2. Take Your Time. In the land of enough, you have time to breathe. Stop trying to squeeze so much in. If you are always running late, falling behind, or trying to catch up, try slowing down. Cancel a few unnecessary appointments and don't schedule any new ones if you can help it. Then, make a little time everyday for solitude.

3. Disconnect. Set a specific time to disconnect each day. In the land of enough, there is less need to be plugged in. If you can, commit to not using a computer after dinner or before lunch time. Be mindful of how much time you spend online and are virtually available. Protect your time and your mind.

4. Eat Real Food. Only eat food that you prepare. Now is the perfect time to eat fresh, seasonal. Do not eat anything from a box, restaurant or drive-thru. While you may choose to eat less when eliminating processed foods, you may find that you naturally eat just enough.

5. Make Space. Clear out some space in your home. You don't need to take on big purging projects during this time to make space. Simplify one room (or even just the corner of one room) and keep it as clean and clutter free as possible. Even if the rest of your house is cluttered, this area can be a great reminder of how you might feel living with less.

6. Entertain Yourself. Unplug your TV and plan to enjoy your friends, family, the great outdoors, or a book you have been meaning to read. Do not spend time and money on expensive shows, travel or recreational activities. While the land of plenty calls you to spend more money for entertainment, you already have enough right where you are.

7. Say Thank You. As you go through these steps, you will find enough time and space to be grateful. Through prayer, thank you cards, or a kind gesture, share your gratitude every day.

I love how she explains there's no risk involved in exploring living with enough:

There is no risk involved by visiting the land of enough. Bring your family with you and talk about what you like and don’t like about the changes you’ve made. Based on these discussions, you can decide what changes become a permanent part of your life. If you don’t enjoy living without TV, plug it back in. If saving money makes you miserable, go on a spending spree at the mall after your experiment.

Notes: Owning Yourself and Stripping Away False Identity

In an article featured in Your Money, Your Life, Adam King writes about how after failing several times to make a living online, he discovered his real problem: he wasn't owning anything of himself.

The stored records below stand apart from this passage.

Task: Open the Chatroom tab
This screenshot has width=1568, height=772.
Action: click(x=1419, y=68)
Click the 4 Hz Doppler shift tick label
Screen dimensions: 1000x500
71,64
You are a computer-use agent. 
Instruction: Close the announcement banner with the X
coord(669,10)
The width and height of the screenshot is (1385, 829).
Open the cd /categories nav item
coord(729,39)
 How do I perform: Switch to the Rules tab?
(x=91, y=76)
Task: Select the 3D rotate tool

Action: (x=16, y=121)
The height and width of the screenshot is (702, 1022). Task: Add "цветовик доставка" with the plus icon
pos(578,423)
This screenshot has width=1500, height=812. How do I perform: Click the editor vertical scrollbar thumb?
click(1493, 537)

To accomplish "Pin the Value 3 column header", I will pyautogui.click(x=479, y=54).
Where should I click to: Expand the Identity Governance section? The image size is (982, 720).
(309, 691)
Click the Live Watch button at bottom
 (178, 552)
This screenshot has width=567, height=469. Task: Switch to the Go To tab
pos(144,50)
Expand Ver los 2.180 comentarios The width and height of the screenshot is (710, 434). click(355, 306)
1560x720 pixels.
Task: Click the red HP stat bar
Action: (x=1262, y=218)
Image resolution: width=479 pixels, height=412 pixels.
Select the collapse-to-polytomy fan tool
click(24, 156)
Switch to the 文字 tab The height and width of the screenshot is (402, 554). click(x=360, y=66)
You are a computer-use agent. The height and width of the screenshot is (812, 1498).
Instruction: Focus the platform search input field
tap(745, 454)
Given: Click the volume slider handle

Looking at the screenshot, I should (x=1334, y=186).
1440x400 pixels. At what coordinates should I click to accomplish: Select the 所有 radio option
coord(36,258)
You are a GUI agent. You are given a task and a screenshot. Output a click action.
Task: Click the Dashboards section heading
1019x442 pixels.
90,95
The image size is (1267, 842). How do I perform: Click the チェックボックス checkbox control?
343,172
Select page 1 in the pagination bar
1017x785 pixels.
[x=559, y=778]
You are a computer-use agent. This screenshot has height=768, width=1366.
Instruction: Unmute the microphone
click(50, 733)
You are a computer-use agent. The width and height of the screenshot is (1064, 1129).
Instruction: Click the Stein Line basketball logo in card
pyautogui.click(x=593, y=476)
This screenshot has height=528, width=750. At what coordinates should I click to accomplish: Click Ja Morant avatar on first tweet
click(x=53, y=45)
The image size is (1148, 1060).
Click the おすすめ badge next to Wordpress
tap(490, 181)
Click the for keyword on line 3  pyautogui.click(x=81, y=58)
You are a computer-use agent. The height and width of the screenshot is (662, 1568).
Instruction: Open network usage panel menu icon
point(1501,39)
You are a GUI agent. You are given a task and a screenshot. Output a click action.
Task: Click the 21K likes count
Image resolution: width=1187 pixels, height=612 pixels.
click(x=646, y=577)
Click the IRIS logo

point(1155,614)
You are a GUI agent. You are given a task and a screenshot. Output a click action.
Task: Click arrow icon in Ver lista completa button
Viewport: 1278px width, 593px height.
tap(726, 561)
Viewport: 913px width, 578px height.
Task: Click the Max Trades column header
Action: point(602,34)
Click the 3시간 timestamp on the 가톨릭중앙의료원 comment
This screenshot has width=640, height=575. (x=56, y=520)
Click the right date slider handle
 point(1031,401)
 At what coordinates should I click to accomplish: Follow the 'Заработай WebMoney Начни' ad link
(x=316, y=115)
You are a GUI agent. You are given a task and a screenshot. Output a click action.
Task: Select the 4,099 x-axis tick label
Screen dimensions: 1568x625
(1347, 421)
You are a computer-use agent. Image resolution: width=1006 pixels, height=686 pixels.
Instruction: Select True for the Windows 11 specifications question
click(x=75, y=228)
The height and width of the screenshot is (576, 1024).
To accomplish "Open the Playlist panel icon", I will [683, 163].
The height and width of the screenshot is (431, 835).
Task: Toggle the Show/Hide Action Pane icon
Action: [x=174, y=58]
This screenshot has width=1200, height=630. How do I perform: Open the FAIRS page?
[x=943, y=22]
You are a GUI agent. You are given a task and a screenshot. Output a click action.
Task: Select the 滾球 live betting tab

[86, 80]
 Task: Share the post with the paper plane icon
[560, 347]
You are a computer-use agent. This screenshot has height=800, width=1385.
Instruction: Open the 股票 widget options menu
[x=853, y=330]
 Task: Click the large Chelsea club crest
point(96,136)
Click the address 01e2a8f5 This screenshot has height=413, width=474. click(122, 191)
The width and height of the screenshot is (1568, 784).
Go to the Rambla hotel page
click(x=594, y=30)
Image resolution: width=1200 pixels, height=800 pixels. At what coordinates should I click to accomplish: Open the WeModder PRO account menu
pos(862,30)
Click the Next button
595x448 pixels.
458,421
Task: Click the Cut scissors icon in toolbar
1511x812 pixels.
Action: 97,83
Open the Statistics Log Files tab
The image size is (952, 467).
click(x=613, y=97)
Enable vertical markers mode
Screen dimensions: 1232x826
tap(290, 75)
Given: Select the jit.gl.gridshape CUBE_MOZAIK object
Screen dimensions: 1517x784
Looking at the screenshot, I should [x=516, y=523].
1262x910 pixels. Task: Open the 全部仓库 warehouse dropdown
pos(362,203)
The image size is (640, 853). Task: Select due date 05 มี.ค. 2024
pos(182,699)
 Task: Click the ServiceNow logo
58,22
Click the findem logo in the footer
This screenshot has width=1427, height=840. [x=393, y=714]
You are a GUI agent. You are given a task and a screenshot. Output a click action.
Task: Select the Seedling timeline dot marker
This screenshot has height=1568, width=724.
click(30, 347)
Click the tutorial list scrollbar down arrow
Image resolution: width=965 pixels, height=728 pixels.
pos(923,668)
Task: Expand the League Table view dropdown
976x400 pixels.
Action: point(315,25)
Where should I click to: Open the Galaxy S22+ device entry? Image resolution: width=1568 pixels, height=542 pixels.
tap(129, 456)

The concept he shares towards the end, that of uncovering layers of false identity through testing our assumptions, ideas, and beliefs, is incredibly powerful and it's something I intend to actively practice.

I met a successful entrepreneur for brunch in Chicago and she proceeded to fillet the problem wide open for me. "You're not owning anything of yourself," she said. "Own your words, own your vision, own your life."

It didn't take long after that talk for me to uncover the root of all the exhaustion, overwork, stress, and physical breakdown over the past ten years. Simply put, I was pursuing pre-conceived visions of an ideal lifestyle.

Each of my offline businesses was aimed at producing particular experiences tied to a lifestyle vision that I had adopted from other people or from the expectation of the crowd associated with that type of business. The same thing happened when I moved things online. I was pursuing what I was told was the ideal internet lifestyle but, again, it was someone else's ideal rather than my own.

Chasing lifestyles is exhausting because it drains your knowledge, abilities, emotions, and time into bottomless pits. There's no way to achieve the ideal lifestyle of someone else without massive sacrifice of your own truth and happiness.

It's taken time to remove the layers of what I thought I was supposed to pursue so that I can tap into the raw and powerful realizations of what I've actually wanted all along.

One of those layers is identity. In the past, everything I pursued in business and in life was all tied to what is assumed I should obtain due to that identity. If I eliminate the idea of being a writer, artist, designer, or whatever I might call myself, and just focus on mastering that craft, then I grant myself the freedom to achieve the lifestyle I desire outside of the realms of identity and in spite of the social expectations that come from that particular genre or crowd.

It's difficult, being honest with myself about my desired lifestyle. Guilt was a huge factor in holding myself hostage to the work and life I thought I was supposed to have. But the reality was, adhering to that guilt was keeping me from bigger and better things.

In reconstructing my own vision for my ideal lifestyle, I've been learning about the path of people like Derek Sivers, Richard Branson, and even Abraham Lincoln. Doing this has revealed their paths have piles and piles of failed businesses, elections, pursuits, ideas, and dreams behind them.

But in the end, it's those failures that were necessary for success. Each one was another layer of false identity being stripped away to reveal their core truth.

And that's really the key to stopping the pursuit of other people's lifestyles. Be willing to test each idea and inspiration as far as it needs to go in order to learn what you need to learn. Then repeat, often and always. This will quickly peel away the superficial that's hiding the truth about where you want to go and what you want to do.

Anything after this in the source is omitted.